_Exercise directions:_
Reproduce the line containing "問合せフォーム (384, 96)" in the listing below, then every later line up to the end, precisely as written.

_Data for review:_
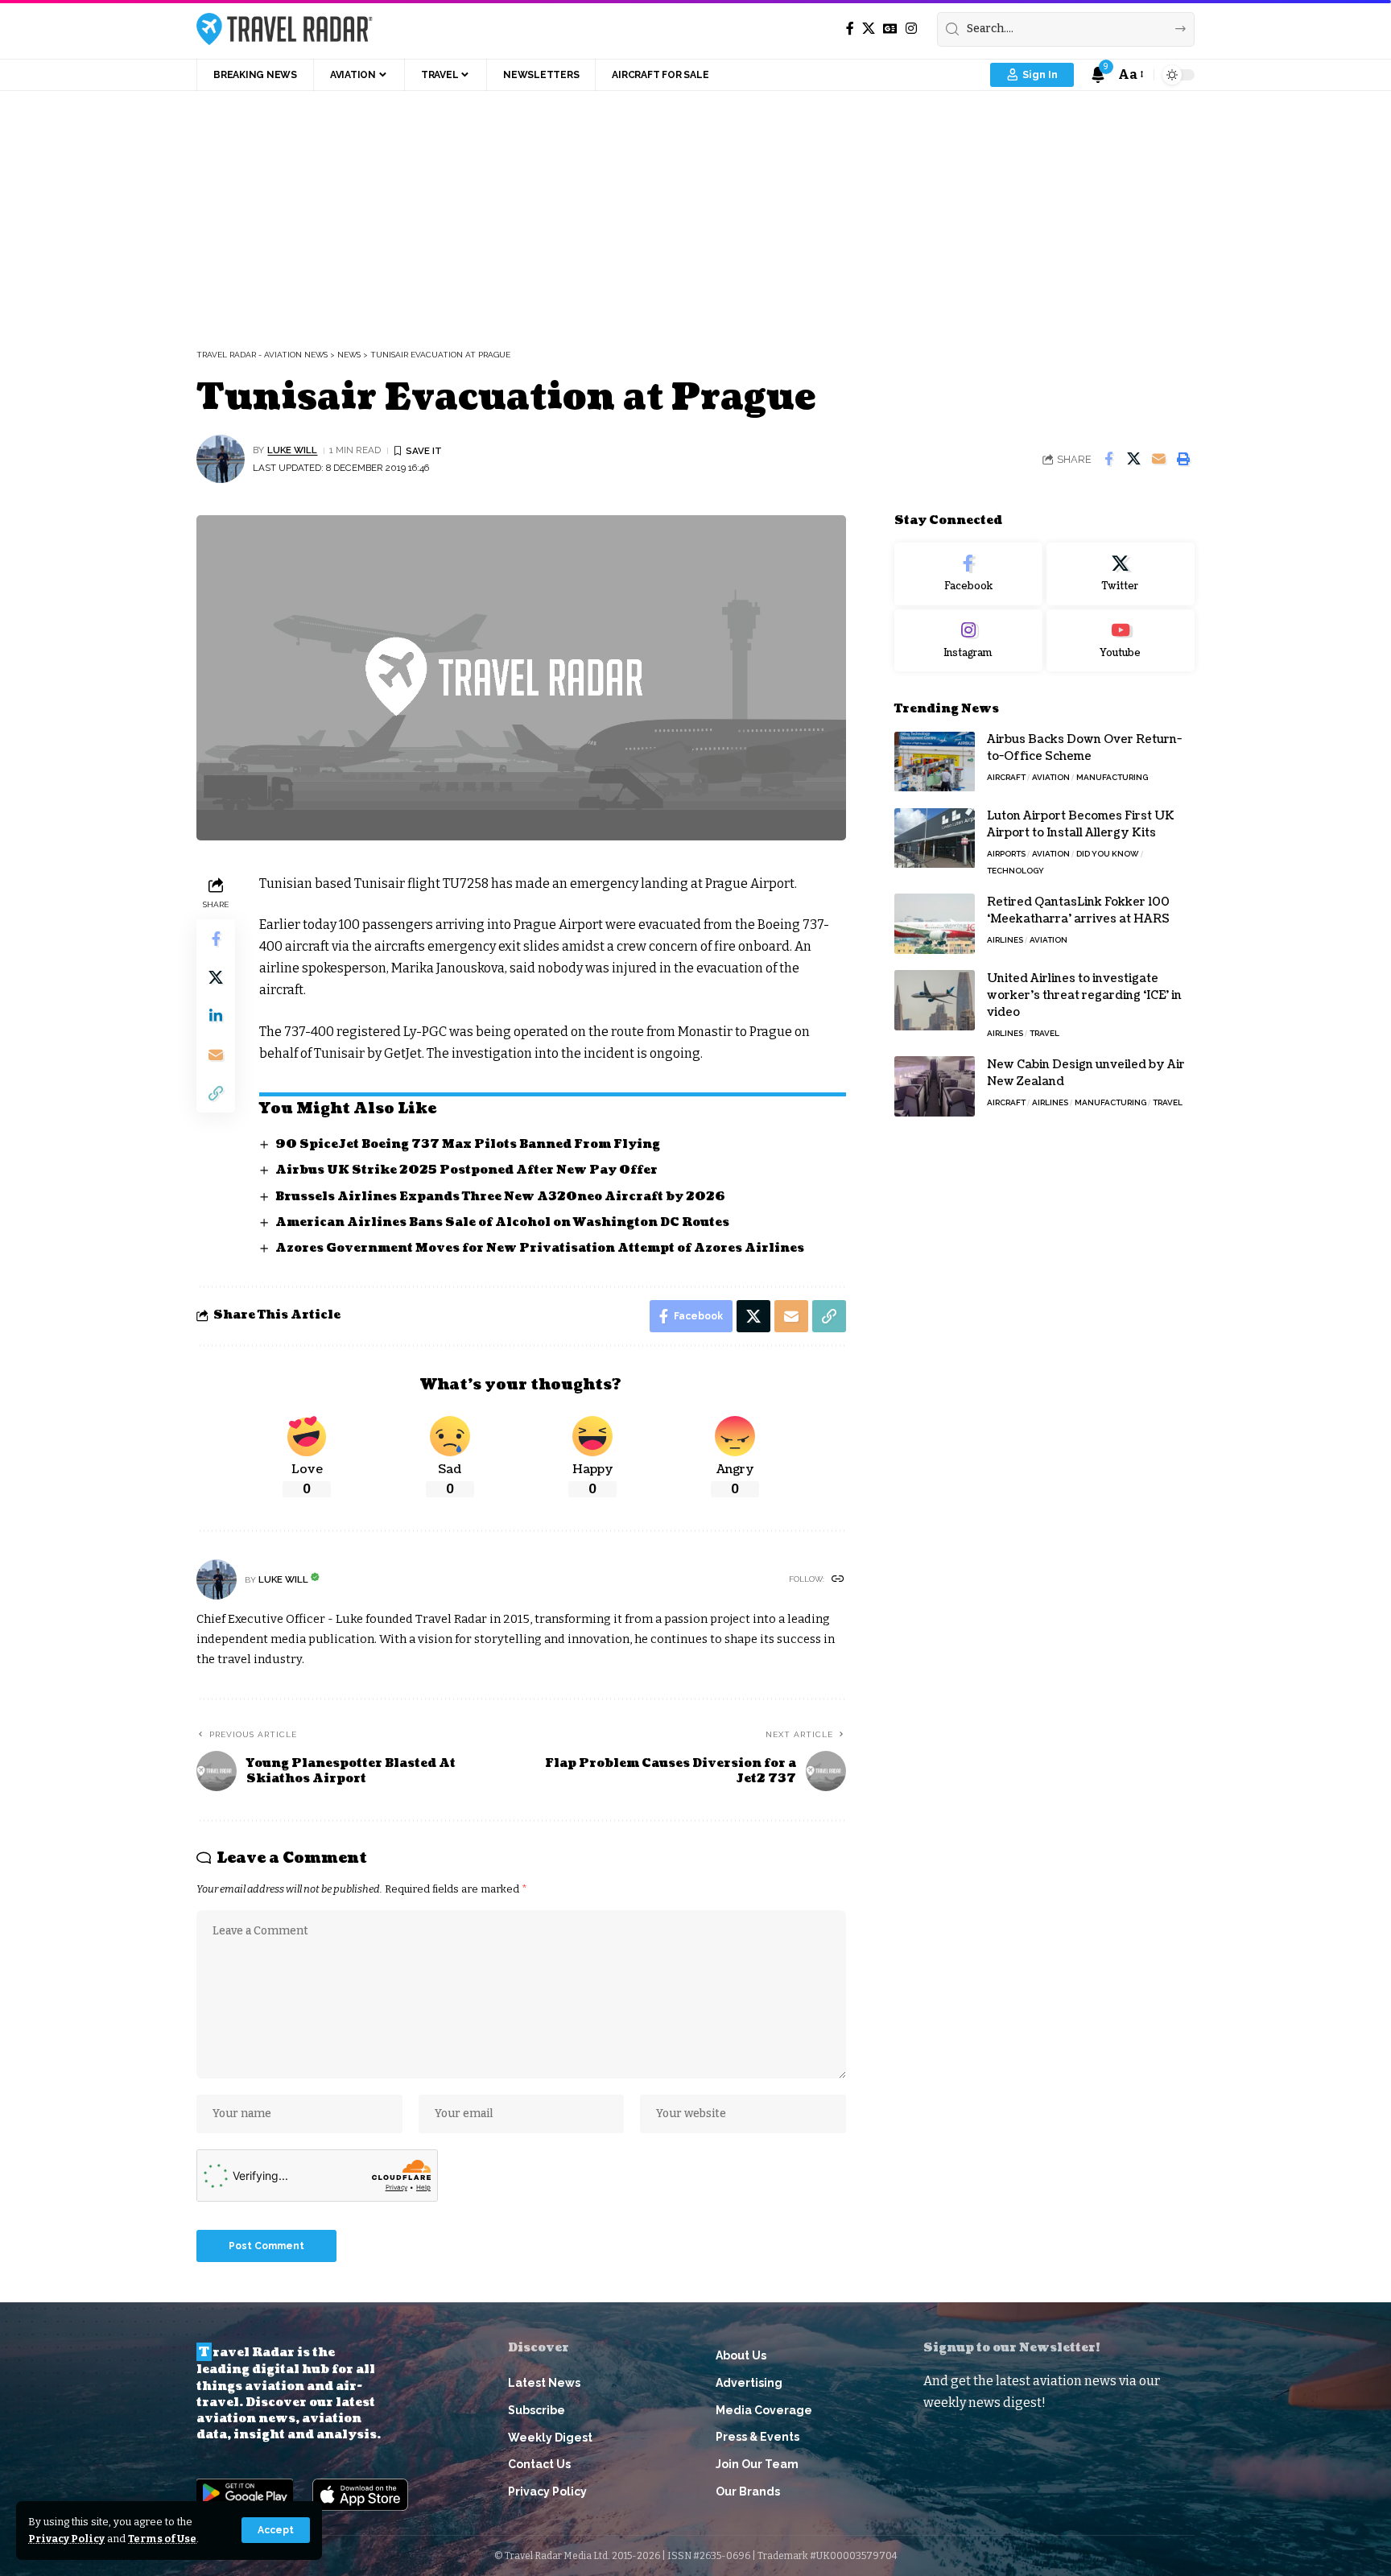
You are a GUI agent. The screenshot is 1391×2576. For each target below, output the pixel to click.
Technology (1015, 870)
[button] (275, 2530)
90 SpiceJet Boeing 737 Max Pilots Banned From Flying (467, 1144)
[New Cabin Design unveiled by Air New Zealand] (934, 1086)
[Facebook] (850, 28)
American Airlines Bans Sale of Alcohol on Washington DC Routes (502, 1222)
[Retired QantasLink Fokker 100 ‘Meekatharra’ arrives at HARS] (934, 924)
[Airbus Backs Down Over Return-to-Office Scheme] (934, 762)
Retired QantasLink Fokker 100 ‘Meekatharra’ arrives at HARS (1078, 910)
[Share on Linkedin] (215, 1015)
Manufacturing (1112, 778)
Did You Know (1107, 854)
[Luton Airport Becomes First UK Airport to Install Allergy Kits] (934, 838)
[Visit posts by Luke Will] (220, 459)
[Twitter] (1120, 574)
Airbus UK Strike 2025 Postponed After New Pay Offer (466, 1170)
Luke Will (292, 450)
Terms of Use (162, 2539)
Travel (1044, 1033)
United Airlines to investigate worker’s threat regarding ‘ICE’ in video (1084, 995)
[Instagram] (911, 28)
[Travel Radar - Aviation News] (284, 29)
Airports (1006, 854)
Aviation (1051, 778)
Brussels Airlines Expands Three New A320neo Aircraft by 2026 (500, 1196)
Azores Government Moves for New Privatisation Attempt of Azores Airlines (539, 1248)
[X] (868, 28)
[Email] (1158, 459)
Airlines (1005, 939)
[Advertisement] (695, 211)
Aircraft (1006, 778)
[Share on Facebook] (1108, 459)
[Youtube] (1120, 640)
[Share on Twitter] (1133, 459)
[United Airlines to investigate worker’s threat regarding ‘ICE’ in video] (934, 1000)
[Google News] (890, 28)
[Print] (1183, 459)
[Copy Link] (215, 1092)
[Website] (838, 1579)
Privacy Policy (66, 2539)
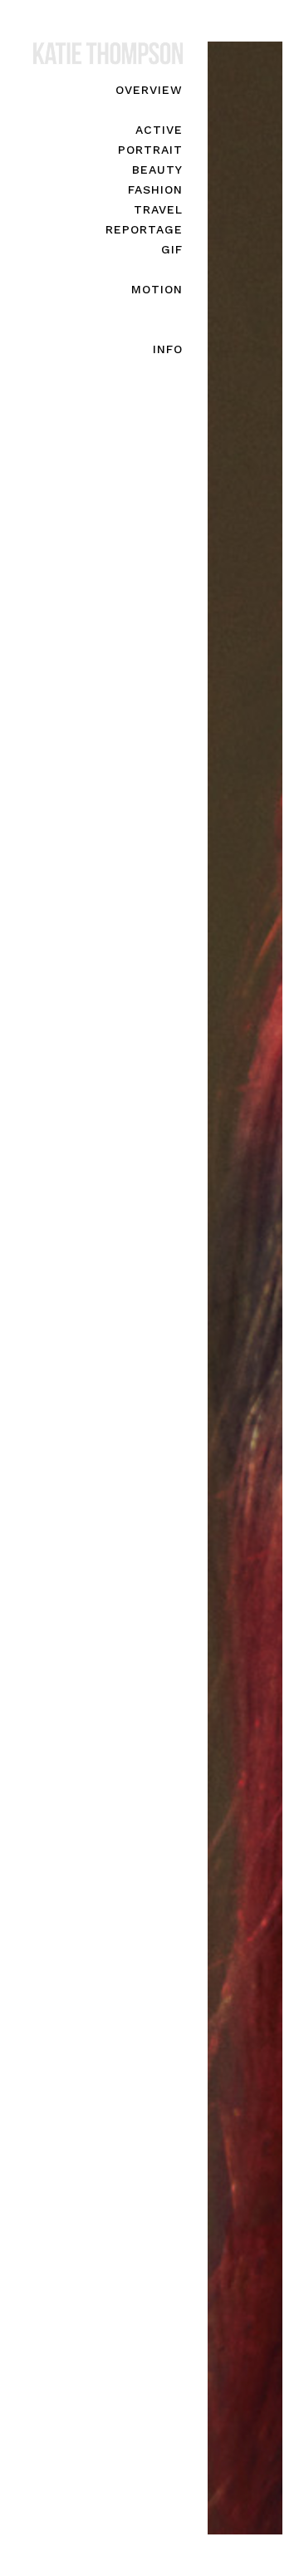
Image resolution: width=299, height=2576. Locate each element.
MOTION (157, 289)
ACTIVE (159, 129)
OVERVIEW (149, 89)
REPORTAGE (144, 229)
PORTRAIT (150, 149)
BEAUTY (157, 169)
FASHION (155, 189)
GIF (172, 249)
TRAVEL (158, 209)
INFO (168, 349)
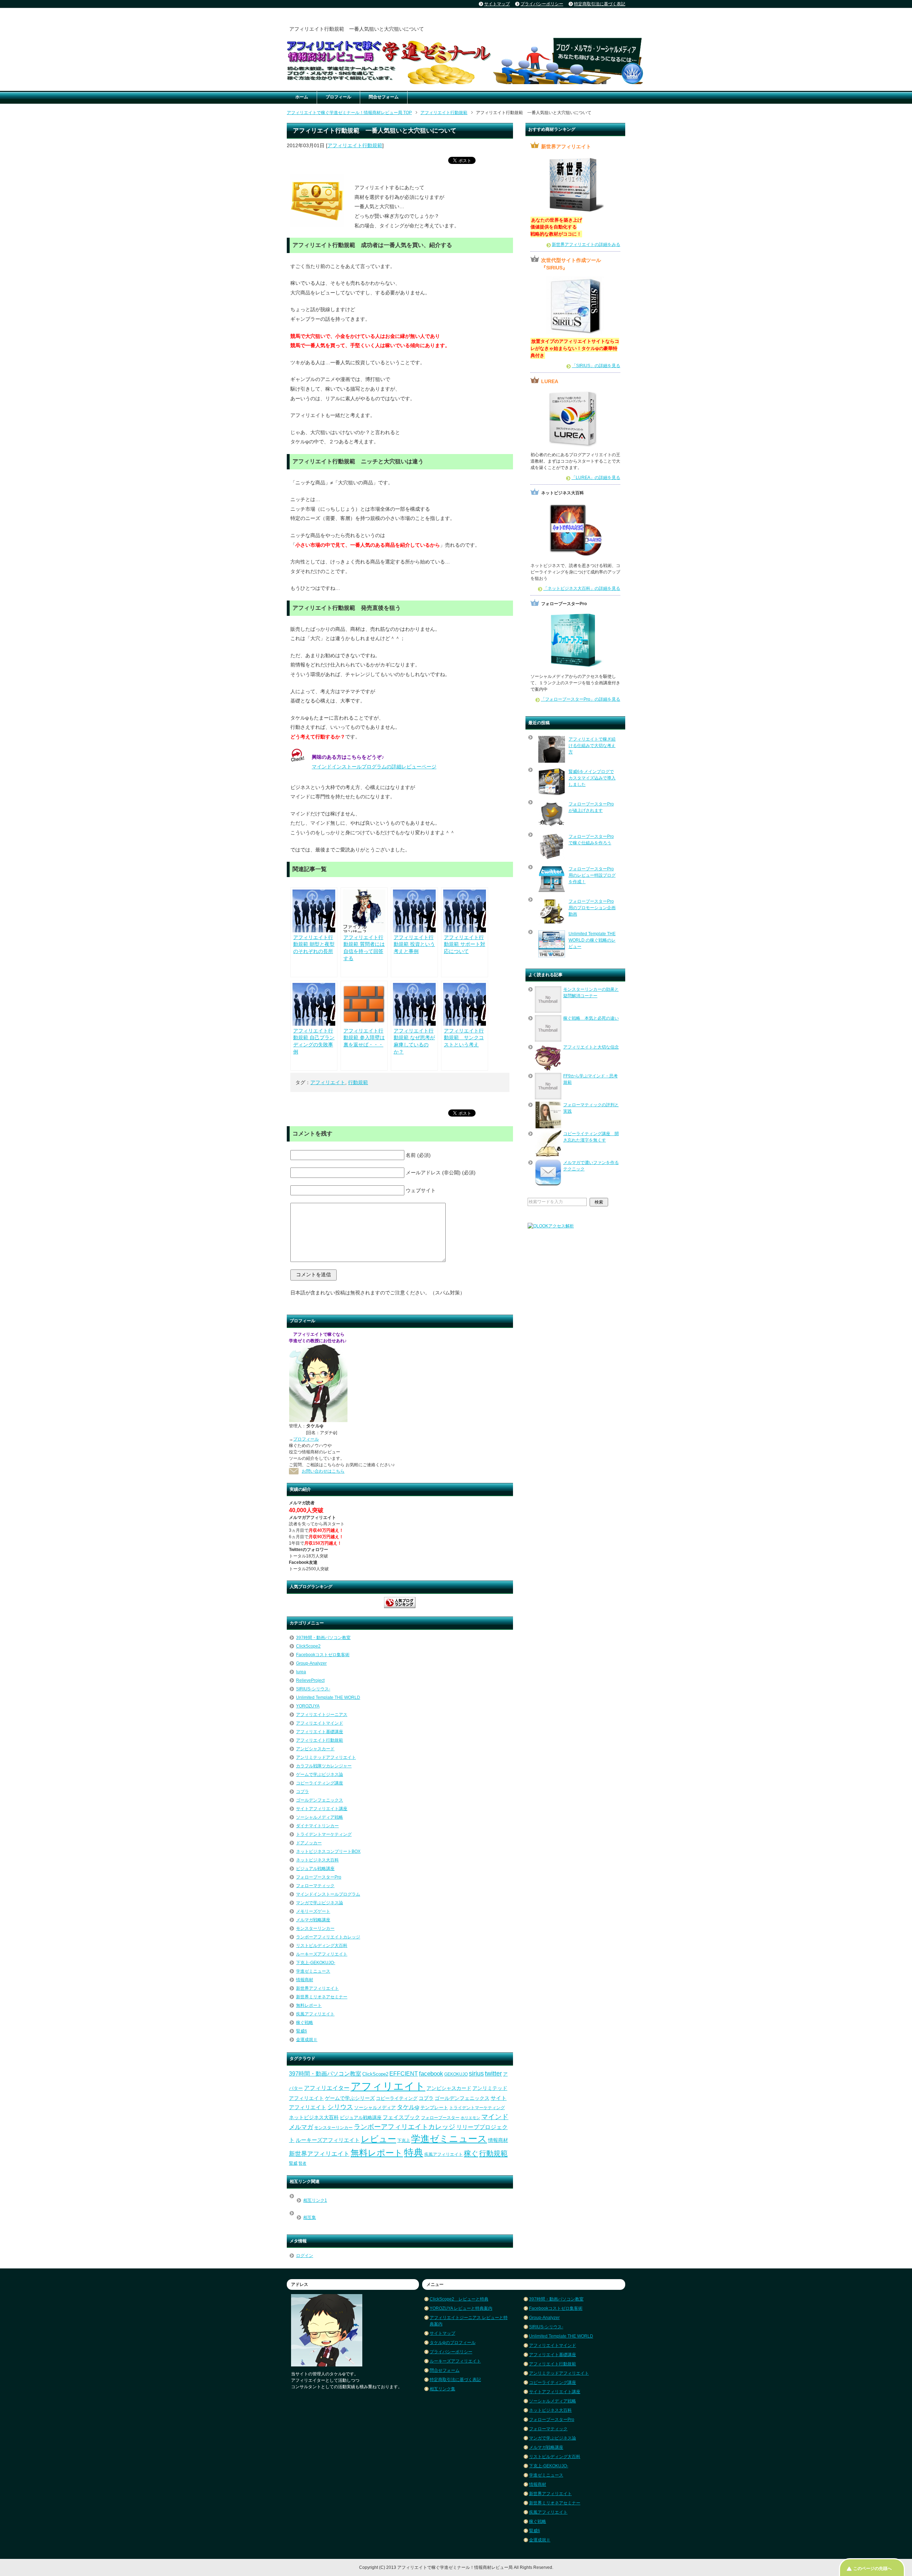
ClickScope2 (308, 1646)
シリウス (340, 2107)
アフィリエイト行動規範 (354, 145)
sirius (476, 2073)
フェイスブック (401, 2117)
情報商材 (304, 1979)
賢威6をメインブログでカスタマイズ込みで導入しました (592, 778)
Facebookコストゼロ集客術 (322, 1654)
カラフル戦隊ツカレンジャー (324, 1765)
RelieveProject (310, 1680)
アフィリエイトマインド (319, 1723)
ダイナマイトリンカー (317, 1825)
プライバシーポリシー (451, 2351)
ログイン (304, 2255)
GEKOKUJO (456, 2074)
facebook (431, 2073)
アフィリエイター (326, 2088)
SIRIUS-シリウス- (313, 1688)
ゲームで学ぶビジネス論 (319, 1774)
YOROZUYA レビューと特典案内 (461, 2308)
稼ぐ (471, 2153)
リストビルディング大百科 (321, 1945)
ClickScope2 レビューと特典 (459, 2299)
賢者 (302, 2163)
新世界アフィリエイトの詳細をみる (586, 244)
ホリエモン (470, 2118)
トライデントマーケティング (324, 1834)
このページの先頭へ (872, 2568)
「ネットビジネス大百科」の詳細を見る (581, 588)
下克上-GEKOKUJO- (315, 1962)
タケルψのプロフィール (453, 2342)
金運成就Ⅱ (306, 2039)
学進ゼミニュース (313, 1971)
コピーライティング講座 (319, 1783)
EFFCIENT (403, 2074)
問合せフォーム (384, 96)
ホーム (301, 96)
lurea (301, 1671)
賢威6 (301, 2031)
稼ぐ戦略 (304, 2022)
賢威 (293, 2163)
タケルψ (408, 2107)
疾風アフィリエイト (315, 2013)
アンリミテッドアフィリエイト (326, 1757)
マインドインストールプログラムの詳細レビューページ (374, 766)
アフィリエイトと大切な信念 (591, 1047)
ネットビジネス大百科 (317, 1860)
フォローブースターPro (318, 1877)
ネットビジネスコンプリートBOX (328, 1851)
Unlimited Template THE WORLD (328, 1697)
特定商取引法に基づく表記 (455, 2379)
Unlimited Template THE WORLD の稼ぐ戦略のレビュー (592, 940)
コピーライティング (397, 2098)
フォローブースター (440, 2117)
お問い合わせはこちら (323, 1471)
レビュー (378, 2139)
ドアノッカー (309, 1842)
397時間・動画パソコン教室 (323, 1637)
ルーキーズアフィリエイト (321, 1954)
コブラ (302, 1791)
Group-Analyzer (311, 1663)
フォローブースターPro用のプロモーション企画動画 (592, 908)
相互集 (309, 2217)
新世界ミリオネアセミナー (321, 1996)
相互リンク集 (442, 2388)
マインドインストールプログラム (328, 1894)
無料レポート (309, 2005)
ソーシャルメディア (375, 2107)
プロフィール (338, 96)
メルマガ (301, 2127)
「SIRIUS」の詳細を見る (596, 365)
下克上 (403, 2140)
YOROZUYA (308, 1706)
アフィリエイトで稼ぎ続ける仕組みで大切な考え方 (592, 745)
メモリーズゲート (313, 1911)
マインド (494, 2117)
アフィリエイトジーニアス (321, 1714)
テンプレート (434, 2107)
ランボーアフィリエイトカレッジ (328, 1936)
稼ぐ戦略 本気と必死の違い (591, 1018)
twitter (493, 2073)
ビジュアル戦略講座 (315, 1868)
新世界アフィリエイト (317, 1988)
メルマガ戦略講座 (313, 1919)
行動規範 (358, 1082)
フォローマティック (315, 1885)
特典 (413, 2152)
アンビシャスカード (315, 1748)
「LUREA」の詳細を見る (595, 477)
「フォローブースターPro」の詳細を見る (580, 699)
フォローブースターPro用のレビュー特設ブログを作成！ (592, 875)
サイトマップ (442, 2333)
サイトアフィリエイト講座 (321, 1808)
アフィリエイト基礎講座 (319, 1731)
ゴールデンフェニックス (319, 1800)
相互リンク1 (315, 2200)
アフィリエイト (327, 1082)
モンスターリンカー (315, 1928)
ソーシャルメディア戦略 (319, 1817)
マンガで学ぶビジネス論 (319, 1902)
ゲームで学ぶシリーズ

_Task response:_
問合せフォーム (384, 96)
ホーム (301, 96)
lurea (301, 1671)
賢威6 (301, 2031)
稼ぐ戦略 (304, 2022)
賢威 (293, 2163)
タケルψ (408, 2107)
疾風アフィリエイト (315, 2013)
アンリミテッドアフィリエイト (326, 1757)
マインドインストールプログラムの詳細レビューページ (374, 766)
アフィリエイトと大切な信念 (591, 1047)
ネットビジネス大百科 (317, 1860)
フォローブースターPro (318, 1877)
ネットビジネスコンプリートBOX (328, 1851)
Unlimited Template THE WORLD (328, 1697)
特定商取引法に基づく表記 (455, 2379)
Unlimited Template THE WORLD の稼ぐ戦略のレビュー (592, 940)
コピーライティング (397, 2098)
フォローブースター (440, 2117)
お問い合わせはこちら (323, 1471)
レビュー (378, 2139)
ドアノッカー (309, 1842)
397時間・動画パソコン教室 (323, 1637)
ルーキーズアフィリエイト (321, 1954)
コブラ (302, 1791)
Group-Analyzer (311, 1663)
フォローブースターPro用のプロモーション企画動画 (592, 908)
相互集 (309, 2217)
新世界ミリオネアセミナー (321, 1996)
相互リンク集 (442, 2388)
マインドインストールプログラム (328, 1894)
無料レポート (309, 2005)
ソーシャルメディア (375, 2107)
プロフィール (338, 96)
メルマガ (301, 2127)
「SIRIUS」の詳細を見る (596, 365)
下克上 (403, 2140)
YOROZUYA (308, 1706)
アフィリエイトで稼ぎ続ける仕組みで大切な考え方 (592, 745)
メモリーズゲート (313, 1911)
マインド (494, 2117)
アフィリエイトジーニアス (321, 1714)
テンプレート (434, 2107)
ランボーアフィリエイトカレッジ (328, 1936)
稼ぐ戦略 本気と必死の違い (591, 1018)
twitter (493, 2073)
ビジュアル戦略講座 (315, 1868)
新世界アフィリエイト (317, 1988)
メルマガ戦略講座 (313, 1919)
行動規範 (358, 1082)
フォローマティック (315, 1885)
特典 (413, 2152)
アンビシャスカード (315, 1748)
「LUREA」の詳細を見る (595, 477)
「フォローブースターPro」の詳細を見る (580, 699)
フォローブースターPro用のレビュー特設ブログを作成！ (592, 875)
サイトマップ (442, 2333)
サイトアフィリエイト講座 (321, 1808)
アフィリエイト基礎講座 (319, 1731)
ゴールデンフェニックス (319, 1800)
相互リンク1 (315, 2200)
アフィリエイト (327, 1082)
モンスターリンカー (315, 1928)
ソーシャルメディア戦略 (319, 1817)
マンガで学ぶビジネス論 (319, 1902)
ゲームで学ぶシリーズ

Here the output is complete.